Journalists have been facing increasing hostility over the past few years in all parts of the world for covering controversial topics including queer issues. Attacks on the free press at any level leave people in power with essentially free reign to engage in corruption and gross overreaches of power.
Independent and ethical journalism is the backbone of any democracy. Further than that, journalists raise awareness on all types of issues that community members may not have known about without press attention. Student journalists should not be required to pander to the interests of the school they are in. Student publications are not the voice of the institution, their purpose is to report on those institutions and, in order to do that, they must remain independent. Censoring student journalists is not only pathetic, but it is an attack on one of the fundamental pillars of our democracy.
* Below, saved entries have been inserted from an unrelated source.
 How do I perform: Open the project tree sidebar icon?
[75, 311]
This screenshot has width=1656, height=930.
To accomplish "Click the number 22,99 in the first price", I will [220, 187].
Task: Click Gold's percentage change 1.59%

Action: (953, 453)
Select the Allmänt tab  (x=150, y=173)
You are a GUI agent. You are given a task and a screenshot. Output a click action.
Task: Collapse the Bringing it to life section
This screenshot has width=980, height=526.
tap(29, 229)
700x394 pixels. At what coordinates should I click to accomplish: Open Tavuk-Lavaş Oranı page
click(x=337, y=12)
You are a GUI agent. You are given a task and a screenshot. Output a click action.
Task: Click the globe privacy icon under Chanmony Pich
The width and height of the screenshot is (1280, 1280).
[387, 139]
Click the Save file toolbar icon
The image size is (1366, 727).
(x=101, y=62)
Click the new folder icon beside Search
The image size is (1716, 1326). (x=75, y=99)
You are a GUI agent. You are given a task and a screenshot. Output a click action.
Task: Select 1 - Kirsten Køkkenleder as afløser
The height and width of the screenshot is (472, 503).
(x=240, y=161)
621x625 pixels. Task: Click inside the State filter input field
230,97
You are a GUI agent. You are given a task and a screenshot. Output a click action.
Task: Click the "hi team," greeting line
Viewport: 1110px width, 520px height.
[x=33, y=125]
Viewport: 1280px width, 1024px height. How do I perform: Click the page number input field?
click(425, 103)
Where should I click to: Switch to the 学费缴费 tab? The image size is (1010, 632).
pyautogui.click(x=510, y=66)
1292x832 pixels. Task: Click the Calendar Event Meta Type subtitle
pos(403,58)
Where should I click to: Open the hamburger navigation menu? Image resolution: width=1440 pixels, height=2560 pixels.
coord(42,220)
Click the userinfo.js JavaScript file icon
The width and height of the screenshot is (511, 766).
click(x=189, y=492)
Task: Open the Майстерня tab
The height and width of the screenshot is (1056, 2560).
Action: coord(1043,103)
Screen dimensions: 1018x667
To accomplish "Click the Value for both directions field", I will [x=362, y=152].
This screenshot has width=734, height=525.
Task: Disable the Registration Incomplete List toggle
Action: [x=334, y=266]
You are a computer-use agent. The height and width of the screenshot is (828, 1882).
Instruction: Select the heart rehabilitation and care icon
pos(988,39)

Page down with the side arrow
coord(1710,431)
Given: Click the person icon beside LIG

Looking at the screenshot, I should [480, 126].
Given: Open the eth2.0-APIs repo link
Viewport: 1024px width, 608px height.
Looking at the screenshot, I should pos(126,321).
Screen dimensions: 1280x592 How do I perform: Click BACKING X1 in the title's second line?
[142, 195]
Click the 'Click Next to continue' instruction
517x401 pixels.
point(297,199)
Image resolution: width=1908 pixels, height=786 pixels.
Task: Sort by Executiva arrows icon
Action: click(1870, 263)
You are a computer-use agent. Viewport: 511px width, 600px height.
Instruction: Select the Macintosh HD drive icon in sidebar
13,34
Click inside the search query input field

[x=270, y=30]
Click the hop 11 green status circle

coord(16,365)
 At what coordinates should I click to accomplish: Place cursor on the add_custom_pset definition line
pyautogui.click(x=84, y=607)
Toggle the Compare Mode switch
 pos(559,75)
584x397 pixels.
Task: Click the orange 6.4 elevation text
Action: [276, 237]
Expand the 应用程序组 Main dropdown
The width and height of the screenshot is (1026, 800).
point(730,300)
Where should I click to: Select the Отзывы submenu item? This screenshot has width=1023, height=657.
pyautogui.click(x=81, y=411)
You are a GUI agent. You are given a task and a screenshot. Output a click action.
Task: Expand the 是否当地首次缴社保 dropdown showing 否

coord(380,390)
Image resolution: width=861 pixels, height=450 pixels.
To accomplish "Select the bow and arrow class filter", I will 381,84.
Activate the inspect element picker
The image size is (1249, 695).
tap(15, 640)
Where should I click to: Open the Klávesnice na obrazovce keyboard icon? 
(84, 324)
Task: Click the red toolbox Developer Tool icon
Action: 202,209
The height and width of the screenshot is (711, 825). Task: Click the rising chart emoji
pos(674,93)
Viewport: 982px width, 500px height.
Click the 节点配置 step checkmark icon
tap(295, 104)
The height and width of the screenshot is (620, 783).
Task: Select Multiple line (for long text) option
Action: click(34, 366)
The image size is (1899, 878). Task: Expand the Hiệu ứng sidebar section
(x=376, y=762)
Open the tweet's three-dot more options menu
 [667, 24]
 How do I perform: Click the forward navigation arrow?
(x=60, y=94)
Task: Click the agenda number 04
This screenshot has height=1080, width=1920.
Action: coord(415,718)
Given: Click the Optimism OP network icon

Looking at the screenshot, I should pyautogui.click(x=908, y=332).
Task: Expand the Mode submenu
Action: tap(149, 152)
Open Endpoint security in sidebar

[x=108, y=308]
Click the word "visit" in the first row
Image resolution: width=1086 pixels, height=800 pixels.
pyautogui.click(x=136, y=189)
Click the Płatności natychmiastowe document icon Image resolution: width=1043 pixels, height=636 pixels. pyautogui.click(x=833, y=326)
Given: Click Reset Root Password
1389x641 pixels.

Journalists have always been an inconvenience to people who wish to control the flow of information, and they will continue to be. The censorship of information regarding queer topics is nothing new of course. Books on transgender medicine were among the first the Nazi’s burned, but it is not 1940 nor Nazi Germany. All over the country queer literature is being banned from school libraries. The First Amendment exists to protect all citizens equally.
Student journalists are journalists. They are equally as vulnerable to libel lawsuits as any other journalist, similarly they are protected by the same laws as any other journalist. If the Washington Post’s parent company disagreed with something they published and shut them down because of it there would be massive public outrage. Student journalists provide a voice to the student body and they deserve the same protections as any other journalist.